*Required task:* Recast the lines of the items below as a numbered list, skipping blank lines and leaving out the pictures.

*Recorded information:*
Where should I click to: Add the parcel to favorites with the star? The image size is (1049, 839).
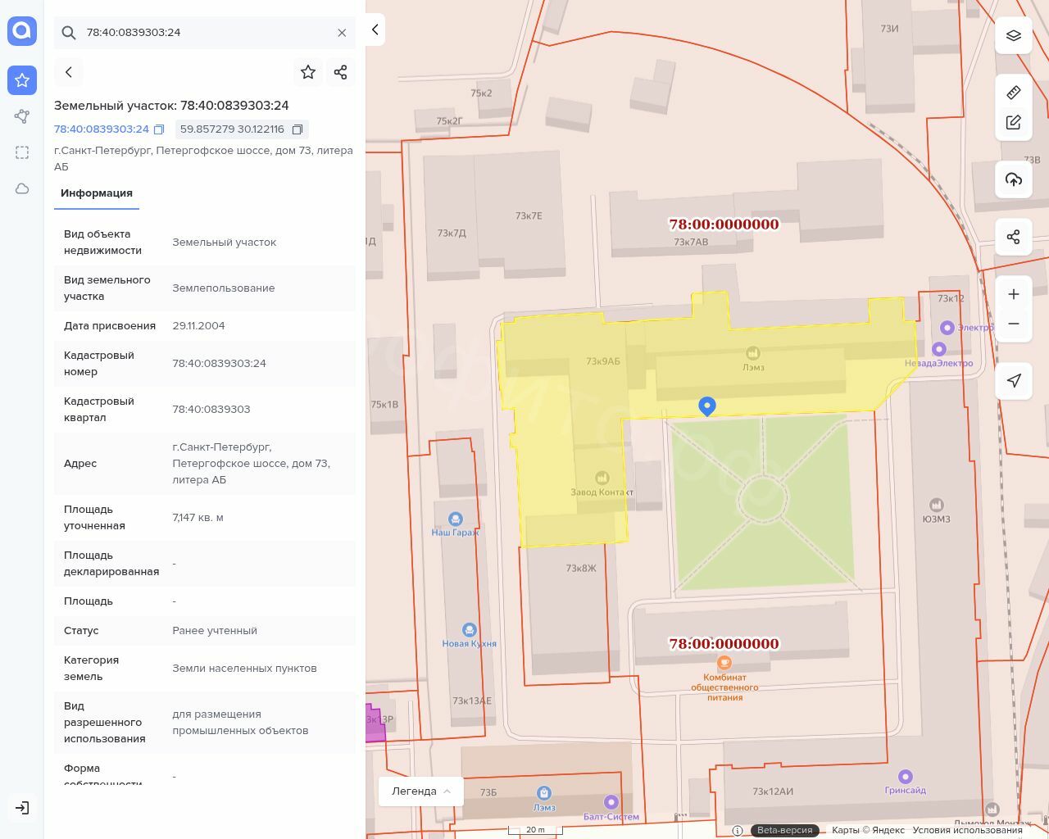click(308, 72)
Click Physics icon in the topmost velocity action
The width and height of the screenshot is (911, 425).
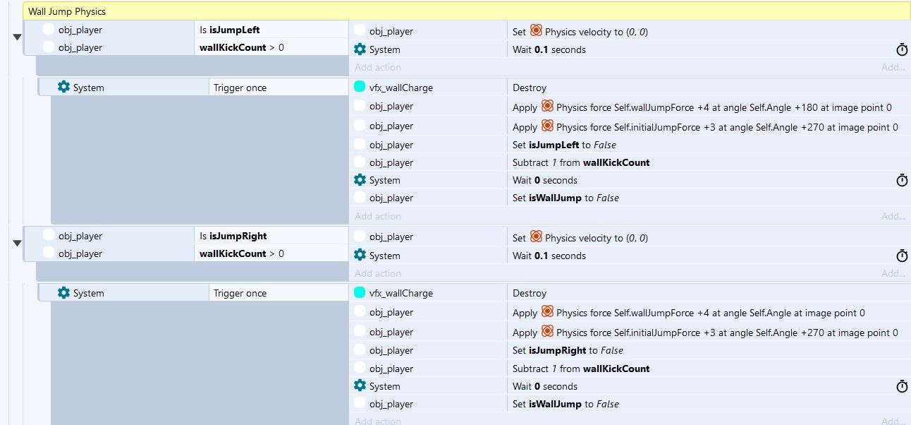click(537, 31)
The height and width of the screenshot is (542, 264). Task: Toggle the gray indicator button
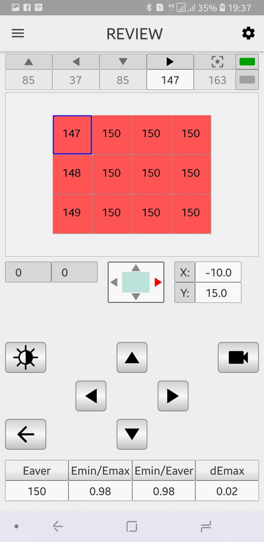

*Result of this task:*
1. Where should I click to: Add the parcel to favorites with the star? The image size is (1049, 839).
2. click(308, 72)
3. Click Physics icon in the topmost velocity action
4. The width and height of the screenshot is (911, 425).
5. click(537, 31)
6. The height and width of the screenshot is (542, 264). Task: Toggle the gray indicator button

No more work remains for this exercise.